Après cette mise en bouche dans le parc, direction la belle salle du Cabaret Sauvage. Avant que la soirée ne commence réellement, un accordéoniste se ballade parmi le public en reprenant quelques "tubes" de la chanson française. J'écoute d'une oreille distraite. A 21h, l'écoute se fait plus attentive quand le Quatuor d'Est en Ouest - une création - qui réunit l'accordéon de Pasacal Contet, le sheng (orgue à bouche en français) de Wu Wei, les flûtes et clarinettes exotiques de Carol Robinson et l'ordinateur de Tom Mays, entre en scène. Le concert est constitué d'une longue suite aux confins de la musique contemporaine électro-acoustique et des traditions extrême-orientales. Le programme indique que les musiciens suivent la route de la Soie, depuis la Chine jusqu'à l'Europe. Accompagnés d'une belle mise en scène - mouvante - et en lumières, ils sont particulièrement convaincants. Les sonorités explorées, entre la douceur du souffle de Wu Wei et les effets illbient de Tom Mays, sont souvent surprenantes, avec un véritable discours évolutif au cours du concert. Le sheng est en fait considéré comme l'ancêtre de l'accordéon - et c'est vrai que les sonorités des deux instruments sont étrangement proches - avec le souffle humain qui remplace celui du soufflet.

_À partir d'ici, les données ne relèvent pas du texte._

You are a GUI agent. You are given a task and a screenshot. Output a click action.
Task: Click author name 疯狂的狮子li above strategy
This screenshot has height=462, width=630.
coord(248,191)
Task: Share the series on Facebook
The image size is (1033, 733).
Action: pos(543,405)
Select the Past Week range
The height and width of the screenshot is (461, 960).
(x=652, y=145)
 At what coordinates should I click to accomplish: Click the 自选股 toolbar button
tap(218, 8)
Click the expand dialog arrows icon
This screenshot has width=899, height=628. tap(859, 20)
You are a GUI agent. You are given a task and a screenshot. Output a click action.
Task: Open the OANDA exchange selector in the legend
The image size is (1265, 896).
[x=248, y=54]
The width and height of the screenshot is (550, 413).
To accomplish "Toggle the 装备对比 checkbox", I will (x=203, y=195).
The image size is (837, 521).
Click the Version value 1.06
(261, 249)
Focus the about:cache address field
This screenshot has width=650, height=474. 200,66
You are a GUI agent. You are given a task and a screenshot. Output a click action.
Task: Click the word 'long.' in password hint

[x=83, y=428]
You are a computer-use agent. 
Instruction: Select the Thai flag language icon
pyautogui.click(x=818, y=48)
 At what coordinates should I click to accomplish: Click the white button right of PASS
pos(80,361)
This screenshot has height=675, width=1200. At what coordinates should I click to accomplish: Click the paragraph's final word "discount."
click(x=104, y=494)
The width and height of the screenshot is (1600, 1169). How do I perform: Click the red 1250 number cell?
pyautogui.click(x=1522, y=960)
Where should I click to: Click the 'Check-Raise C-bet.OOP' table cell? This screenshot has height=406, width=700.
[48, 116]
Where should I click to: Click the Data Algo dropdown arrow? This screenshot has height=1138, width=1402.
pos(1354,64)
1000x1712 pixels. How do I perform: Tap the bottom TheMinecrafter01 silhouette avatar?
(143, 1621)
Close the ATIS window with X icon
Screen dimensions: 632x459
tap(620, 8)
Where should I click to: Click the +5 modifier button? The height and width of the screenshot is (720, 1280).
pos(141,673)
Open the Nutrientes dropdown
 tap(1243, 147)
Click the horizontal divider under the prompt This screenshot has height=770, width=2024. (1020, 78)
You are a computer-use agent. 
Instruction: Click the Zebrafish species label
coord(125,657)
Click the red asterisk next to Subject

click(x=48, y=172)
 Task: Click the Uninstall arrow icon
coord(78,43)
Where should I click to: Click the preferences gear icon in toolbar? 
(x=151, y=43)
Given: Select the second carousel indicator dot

Carol Robinson, en changeant régulièrement d'instruments (de flûtes orientales à la plus traditionnelle clarinette basse), semble tenir le fil d'Ariane du voyage, mais les changements de rythmes de ses collègues masculins - avec un Wu Wei qui évolue d'une approche très zen à une énergie corporelle quasi rock - ne sont pas en reste. Le résultat est en tout cas splendide pour ce qui restera comme le sommet de la soirée.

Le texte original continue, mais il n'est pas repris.